When you're fired solely because you are gay, you don't feel victimized. You are victimized.
When your right to marry your partner is recognized by a state's supreme court and then the citizens of that state vote to remove that human and civil right from you with the malicious and active assistance of churches, you're victimized in reality, not just in your "feelings."
When we reduce the real victimization of a demeaned group of human beings to feelings and perceptions, we let ourselves off the hook, morally speaking. Talking about how others feel victimized--rather than about how they are vicitimized--permits us to tsk-tsk and wring our hands about the hurt feelings of those poor others. This rhetoric also allows us to ignore the ways in which we can actually do something to assist those who are experiencing actual pain and actual oppression.
When a leader of a nation committed to democratic ideals engages in such rhetoric, he or she disguises the significant way in which, qua leader, he or she can do something powerful and effective to lift the oppression of a group of fellow human beings and fellow citizens experiencing unjust oppression.
▪ And as a Christian, I'm constantly wrestling with my faith and my solicitude and regard and concern for gays and lesbians.

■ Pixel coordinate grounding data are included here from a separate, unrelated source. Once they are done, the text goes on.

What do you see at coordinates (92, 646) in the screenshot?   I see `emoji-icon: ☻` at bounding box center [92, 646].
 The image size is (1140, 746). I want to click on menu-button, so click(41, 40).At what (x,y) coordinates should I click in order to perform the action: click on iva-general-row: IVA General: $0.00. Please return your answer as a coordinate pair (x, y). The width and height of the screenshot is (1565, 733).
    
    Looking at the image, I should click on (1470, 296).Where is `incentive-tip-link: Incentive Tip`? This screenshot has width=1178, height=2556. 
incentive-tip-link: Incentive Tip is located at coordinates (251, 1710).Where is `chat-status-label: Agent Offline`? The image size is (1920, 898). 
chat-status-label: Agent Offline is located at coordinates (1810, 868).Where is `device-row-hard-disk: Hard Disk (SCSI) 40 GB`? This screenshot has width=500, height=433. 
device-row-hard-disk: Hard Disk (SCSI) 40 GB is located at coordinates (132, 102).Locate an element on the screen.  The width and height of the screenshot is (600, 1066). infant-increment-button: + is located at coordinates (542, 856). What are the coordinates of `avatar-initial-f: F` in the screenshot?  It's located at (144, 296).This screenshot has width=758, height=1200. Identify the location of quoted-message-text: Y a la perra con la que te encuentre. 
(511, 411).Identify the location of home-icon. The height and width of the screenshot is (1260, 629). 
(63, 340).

In commenting on this statement, Dan Gilgoy thinks that the president wanted to set his faith and what the churches say about gay people over against his solicitude and regard for gay persons. If this is a correct interpretation, then Mr. Obama is implying that the churches require believers to oppose gay people and gay rights, while empathy tugs believers in the opposite direction, towards solidarity with gays and lesbians in their oppression.
This statement distorts the stance of many churches, including the president's own United Church of Christ, regarding homosexuality. There is hardly uniform condemnation of gay people throughout all churches and other communities of faith.
Many churches and faith communities have taken prophetic stances against homophobia. Prophetic groups within other churches and other faith communities whose stance is generally anti-gay resist their communities' homophobia and call for an end to discrimination.
It is also very unclear why the issue of homosexuality represents a unique exception in the thinking of President Obama. Regarding the many other issues with which he is now grappling--for example, the healthcare issue--there is a variety of viewpoints within various faith communities today, and the president does not appear to think he is compelled to respond to or incorporate all those church-specific viewpoints about these issues as he makes policy decisions.
It's only with regard to the issue of homosexuality that Mr. Obama appears to be struggling with the teachings of his and other churches. It's only in this area that he seems to have religious qualms that dictate what he thinks and does as a political leader.
Why, I wonder? What's unique, morally speaking, about the "problem" of treating gay human beings as human beings, deserving of the same rights and compassion other human beings enjoy? And if the president's mind, heart, and soul are conflicted regarding the morality of gay lives, then why his statements about his fierce advocacy for gay rights and the moral imperative to achieve equality for gay citizens?
What has changed since Mr. Obama's election to introduce such religious wrestling where his faith convictions previously led him to recognize the legitimate demands of gay citizens for an end to oppression? And why, in this area alone, should Americans who recognize that equality is a moral imperative because democratic societies are founded on that imperative bow to the will of some church folks regarding gay lives and gay issues?